PETUNJUK TUGAS 1 — Tentukan apakah pernyataan (a), (b), dan (c) sesuai dengan teks berita kasus BTS 4G. Jawab masing-masing dengan ya atau tidak, lalu kutip persis kata-kata teks yang menjadi penentunya. (a) Kerugian negara yang dihitung BPKP bernilai Rp8,03 triliun. (b) Irwan dituntut 15 tahun penjara. (c) Irwan dan Galumbang diwakili kuasa hukum bernama Romulo Silaen.
PETUNJUK TUGAS 2 — Salin tanpa perubahan bagian teks berita kasus BTS 4G, mulai dari "Proyek tersebut sempat" dan berakhir pada "proyek nyaris rampung.".

CUPLIKAN HALAMAN —
........

Para terdakwa kasus dugaan tindak pidana korupsi proyek BTS 4G BAKTI Kominfo melawan balik tudingan jaksa penuntut umum (JPU). Perhitungan nilai kerugian negara Rp8,03 triliun oleh Badan Pengawasan Keuangan dan Pembangunan (BPKP) menjadi pintu masuk merontokkan tuntutan.
Terdakwa Irwan Hermawan dan Galumbang Menak Simanjuntak, misalnya. Melalui kuasa hukumnya, Romulo Silaen, keduanya menilai JPU memberikan pernyataan yang menyesatkan dengan menuding proyek mangkrak.
Proyek tersebut sempat tersendat karena pandemi Covid-19 dan kondisi menara bermasalah lantaran kahar. Namun, persentase penyelesaian proyek nyaris rampung.
"Tapi, itu bukan mangkrak. Toh, setelah pandemi, kan, proyeknya berjalan lagi," katanya, saat dikonfirmasi, Kamis (2/11).
Dalam perkara ini, Irwan dituntut pidana 6 tahun penjara serta membayar denda Rp250 juta subsider 3 bulan kurungan dan membayar uang pengganti Rp7 miliar. Adapung Galumbang dituntut 15 tahun penjara dan membayar denda Rp1 miliar subsider 1 tahun kurungan.

........

(Kumpulan entri data)
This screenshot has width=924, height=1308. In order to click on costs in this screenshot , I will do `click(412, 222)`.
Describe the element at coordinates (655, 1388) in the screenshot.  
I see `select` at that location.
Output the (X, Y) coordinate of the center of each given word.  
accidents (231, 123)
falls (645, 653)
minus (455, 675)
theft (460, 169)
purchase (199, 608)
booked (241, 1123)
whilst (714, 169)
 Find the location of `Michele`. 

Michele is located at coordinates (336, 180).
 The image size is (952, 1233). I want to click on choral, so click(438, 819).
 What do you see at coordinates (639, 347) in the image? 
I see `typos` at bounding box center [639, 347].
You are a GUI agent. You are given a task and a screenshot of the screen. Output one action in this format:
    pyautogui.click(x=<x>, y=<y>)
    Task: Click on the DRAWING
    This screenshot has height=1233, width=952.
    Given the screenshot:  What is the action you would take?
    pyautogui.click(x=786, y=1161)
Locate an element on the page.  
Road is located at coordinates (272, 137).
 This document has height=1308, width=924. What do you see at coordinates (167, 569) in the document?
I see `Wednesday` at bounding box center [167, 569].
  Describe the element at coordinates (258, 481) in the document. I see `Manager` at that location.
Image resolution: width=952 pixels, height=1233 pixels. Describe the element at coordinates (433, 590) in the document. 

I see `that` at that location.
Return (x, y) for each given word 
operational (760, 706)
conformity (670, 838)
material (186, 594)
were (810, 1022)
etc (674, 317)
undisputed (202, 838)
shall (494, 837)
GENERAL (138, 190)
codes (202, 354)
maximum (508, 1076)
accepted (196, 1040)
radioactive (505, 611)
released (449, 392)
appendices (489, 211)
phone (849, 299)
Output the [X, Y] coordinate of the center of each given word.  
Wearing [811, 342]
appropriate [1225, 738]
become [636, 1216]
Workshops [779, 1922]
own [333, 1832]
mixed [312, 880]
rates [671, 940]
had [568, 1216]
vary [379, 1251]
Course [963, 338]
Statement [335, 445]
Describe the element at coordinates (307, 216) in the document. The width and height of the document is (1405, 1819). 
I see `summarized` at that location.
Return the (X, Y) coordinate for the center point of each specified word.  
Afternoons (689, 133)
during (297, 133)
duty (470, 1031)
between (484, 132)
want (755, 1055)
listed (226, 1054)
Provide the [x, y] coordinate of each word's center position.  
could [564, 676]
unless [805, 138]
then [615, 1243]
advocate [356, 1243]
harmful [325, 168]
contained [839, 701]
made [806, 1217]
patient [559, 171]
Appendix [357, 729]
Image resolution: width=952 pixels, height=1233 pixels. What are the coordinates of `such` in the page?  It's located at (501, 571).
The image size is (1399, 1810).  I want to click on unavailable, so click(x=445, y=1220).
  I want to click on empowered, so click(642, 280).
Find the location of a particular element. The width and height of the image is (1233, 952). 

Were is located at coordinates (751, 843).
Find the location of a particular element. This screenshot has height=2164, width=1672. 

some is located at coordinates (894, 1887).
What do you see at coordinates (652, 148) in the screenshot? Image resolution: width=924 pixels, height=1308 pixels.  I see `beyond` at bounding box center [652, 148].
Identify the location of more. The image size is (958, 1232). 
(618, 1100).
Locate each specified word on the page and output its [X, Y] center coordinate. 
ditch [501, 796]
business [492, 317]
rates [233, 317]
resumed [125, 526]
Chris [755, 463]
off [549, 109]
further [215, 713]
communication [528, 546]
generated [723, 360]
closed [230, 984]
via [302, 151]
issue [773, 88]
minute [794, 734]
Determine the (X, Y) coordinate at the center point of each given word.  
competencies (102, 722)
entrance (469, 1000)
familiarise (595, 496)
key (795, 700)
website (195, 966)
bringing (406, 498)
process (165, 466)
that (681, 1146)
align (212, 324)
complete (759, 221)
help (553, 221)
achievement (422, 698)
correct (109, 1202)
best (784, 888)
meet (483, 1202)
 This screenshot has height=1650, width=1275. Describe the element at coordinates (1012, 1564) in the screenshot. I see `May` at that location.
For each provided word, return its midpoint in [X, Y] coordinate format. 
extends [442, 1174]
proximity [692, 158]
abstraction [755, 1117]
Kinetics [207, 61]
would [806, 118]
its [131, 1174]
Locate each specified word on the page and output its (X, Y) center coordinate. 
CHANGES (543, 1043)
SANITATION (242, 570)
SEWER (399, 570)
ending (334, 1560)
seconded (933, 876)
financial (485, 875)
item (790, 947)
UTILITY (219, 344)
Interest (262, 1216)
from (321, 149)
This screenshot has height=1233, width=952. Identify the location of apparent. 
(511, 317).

........

HASIL LATIHAN 1 —
(a) Ya: "Perhitungan nilai kerugian negara Rp8,03 triliun oleh Badan Pengawasan Keuangan dan Pembangunan (BPKP)"
(b) Tidak: "Irwan dituntut pidana 6 tahun penjara"
(c) Ya: "Melalui kuasa hukumnya, Romulo Silaen, keduanya menilai JPU memberikan pernyataan yang menyesatkan"

HASIL LATIHAN 2 —
Proyek tersebut sempat tersendat karena pandemi Covid-19 dan kondisi menara bermasalah lantaran kahar. Namun, persentase penyelesaian proyek nyaris rampung.